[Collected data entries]

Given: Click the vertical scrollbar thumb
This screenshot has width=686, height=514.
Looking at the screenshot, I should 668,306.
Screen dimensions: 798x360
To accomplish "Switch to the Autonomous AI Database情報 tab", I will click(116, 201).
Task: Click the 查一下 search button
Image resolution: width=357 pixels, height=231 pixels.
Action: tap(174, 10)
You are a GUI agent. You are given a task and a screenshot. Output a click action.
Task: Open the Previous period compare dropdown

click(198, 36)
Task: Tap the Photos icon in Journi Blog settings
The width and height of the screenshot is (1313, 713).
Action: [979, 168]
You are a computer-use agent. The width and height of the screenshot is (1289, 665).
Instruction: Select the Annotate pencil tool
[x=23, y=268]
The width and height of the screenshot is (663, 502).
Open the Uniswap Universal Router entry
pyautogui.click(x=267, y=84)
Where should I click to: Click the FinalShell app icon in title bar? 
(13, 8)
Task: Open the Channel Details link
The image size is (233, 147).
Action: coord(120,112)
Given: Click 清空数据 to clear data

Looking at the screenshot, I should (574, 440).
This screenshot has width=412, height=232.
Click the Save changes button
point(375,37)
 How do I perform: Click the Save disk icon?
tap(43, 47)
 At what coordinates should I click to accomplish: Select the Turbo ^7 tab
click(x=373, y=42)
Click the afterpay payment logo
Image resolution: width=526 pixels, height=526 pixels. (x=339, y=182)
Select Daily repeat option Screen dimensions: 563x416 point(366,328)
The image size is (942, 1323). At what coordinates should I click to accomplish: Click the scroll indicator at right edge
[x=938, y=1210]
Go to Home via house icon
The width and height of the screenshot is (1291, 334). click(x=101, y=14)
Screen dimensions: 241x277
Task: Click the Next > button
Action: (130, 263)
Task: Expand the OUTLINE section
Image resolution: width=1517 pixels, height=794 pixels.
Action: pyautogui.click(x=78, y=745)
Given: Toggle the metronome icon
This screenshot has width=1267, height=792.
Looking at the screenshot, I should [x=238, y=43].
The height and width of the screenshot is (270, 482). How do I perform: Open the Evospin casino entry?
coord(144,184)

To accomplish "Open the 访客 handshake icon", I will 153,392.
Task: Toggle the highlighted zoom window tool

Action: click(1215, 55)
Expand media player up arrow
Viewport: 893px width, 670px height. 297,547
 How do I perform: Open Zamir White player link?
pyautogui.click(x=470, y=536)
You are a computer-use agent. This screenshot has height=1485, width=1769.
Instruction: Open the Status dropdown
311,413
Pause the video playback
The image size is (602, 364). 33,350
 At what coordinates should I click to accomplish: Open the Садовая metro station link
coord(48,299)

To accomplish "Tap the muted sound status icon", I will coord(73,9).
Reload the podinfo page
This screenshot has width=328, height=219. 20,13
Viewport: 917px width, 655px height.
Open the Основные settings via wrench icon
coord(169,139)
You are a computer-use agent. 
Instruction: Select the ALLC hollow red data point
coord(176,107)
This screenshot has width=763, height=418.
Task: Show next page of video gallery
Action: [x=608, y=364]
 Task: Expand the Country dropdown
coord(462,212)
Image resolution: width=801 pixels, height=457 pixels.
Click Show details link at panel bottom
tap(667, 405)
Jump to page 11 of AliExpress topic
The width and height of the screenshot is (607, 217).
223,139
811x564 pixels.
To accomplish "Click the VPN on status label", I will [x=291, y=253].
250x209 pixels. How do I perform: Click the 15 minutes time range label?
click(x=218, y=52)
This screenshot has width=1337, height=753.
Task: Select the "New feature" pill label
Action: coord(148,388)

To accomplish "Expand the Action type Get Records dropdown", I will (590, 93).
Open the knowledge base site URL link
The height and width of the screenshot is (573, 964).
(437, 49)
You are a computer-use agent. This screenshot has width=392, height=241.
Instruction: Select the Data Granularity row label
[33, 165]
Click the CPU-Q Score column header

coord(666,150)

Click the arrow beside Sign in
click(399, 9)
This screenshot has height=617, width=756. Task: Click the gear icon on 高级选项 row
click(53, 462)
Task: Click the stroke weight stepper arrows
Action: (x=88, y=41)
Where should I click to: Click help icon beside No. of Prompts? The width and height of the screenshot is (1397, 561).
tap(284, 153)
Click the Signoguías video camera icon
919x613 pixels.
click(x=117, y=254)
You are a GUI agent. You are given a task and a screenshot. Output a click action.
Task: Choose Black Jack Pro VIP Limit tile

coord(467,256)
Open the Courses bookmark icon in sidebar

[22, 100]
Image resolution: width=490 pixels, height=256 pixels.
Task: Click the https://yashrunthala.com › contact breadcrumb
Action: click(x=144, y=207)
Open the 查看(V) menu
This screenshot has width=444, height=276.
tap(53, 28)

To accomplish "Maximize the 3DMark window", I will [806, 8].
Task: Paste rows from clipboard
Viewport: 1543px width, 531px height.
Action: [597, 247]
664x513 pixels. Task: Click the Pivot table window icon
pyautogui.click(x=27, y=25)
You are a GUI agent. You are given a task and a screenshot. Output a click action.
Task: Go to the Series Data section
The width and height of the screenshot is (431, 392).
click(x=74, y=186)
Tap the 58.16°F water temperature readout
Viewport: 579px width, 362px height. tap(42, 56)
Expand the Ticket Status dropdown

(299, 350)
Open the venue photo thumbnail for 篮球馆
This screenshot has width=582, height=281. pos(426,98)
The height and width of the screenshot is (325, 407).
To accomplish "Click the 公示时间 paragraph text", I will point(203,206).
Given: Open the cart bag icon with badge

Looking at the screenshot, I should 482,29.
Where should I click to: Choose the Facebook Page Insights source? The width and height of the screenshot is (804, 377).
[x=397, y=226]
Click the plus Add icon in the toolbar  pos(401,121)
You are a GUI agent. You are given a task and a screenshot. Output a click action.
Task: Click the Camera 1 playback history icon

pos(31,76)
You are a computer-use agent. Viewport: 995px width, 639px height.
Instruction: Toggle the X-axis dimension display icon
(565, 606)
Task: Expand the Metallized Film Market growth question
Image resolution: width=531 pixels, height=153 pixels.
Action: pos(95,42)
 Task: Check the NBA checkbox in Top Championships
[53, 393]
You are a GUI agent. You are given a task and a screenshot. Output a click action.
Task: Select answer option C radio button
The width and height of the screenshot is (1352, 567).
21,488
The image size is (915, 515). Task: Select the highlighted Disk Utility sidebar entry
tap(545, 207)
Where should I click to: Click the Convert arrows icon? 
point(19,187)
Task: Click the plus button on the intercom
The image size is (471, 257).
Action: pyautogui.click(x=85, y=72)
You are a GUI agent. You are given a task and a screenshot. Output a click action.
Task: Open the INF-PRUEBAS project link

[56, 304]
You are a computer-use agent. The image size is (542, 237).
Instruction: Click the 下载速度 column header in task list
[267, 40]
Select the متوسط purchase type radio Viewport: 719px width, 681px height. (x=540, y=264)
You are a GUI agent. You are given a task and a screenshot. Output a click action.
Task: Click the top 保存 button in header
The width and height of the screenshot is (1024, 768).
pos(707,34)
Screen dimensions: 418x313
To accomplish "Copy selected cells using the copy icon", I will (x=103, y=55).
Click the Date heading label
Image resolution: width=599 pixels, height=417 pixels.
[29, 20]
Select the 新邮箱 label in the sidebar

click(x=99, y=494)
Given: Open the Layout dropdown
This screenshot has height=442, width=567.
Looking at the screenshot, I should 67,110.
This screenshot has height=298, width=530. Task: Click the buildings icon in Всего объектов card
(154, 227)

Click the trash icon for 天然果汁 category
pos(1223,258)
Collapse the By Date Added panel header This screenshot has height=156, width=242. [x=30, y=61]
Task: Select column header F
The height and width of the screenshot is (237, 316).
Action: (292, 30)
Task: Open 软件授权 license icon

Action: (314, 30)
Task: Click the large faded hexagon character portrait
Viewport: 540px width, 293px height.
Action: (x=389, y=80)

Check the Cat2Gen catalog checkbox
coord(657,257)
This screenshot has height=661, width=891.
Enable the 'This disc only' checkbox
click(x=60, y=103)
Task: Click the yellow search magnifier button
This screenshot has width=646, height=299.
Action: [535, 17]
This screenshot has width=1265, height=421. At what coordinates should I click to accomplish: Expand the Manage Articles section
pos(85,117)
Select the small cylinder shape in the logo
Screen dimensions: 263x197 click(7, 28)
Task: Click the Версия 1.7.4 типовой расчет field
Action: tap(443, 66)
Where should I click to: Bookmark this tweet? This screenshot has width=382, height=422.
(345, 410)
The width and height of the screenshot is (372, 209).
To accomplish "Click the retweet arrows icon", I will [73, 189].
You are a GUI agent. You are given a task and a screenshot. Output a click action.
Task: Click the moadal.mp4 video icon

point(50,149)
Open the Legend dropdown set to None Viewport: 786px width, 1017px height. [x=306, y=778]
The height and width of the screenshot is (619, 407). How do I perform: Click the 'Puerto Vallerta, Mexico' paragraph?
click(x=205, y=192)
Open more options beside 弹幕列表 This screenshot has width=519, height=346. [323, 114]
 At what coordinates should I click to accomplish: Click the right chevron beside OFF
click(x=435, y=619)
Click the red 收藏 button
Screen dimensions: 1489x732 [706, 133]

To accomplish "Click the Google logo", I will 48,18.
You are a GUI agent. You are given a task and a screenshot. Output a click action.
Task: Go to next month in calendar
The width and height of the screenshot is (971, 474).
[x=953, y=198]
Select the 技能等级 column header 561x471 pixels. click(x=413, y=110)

What the task asks :: If a line above contains the word "plus", list it.

Expected output ::
Click the plus Add icon in the toolbar  pos(401,121)
Task: Click the plus button on the intercom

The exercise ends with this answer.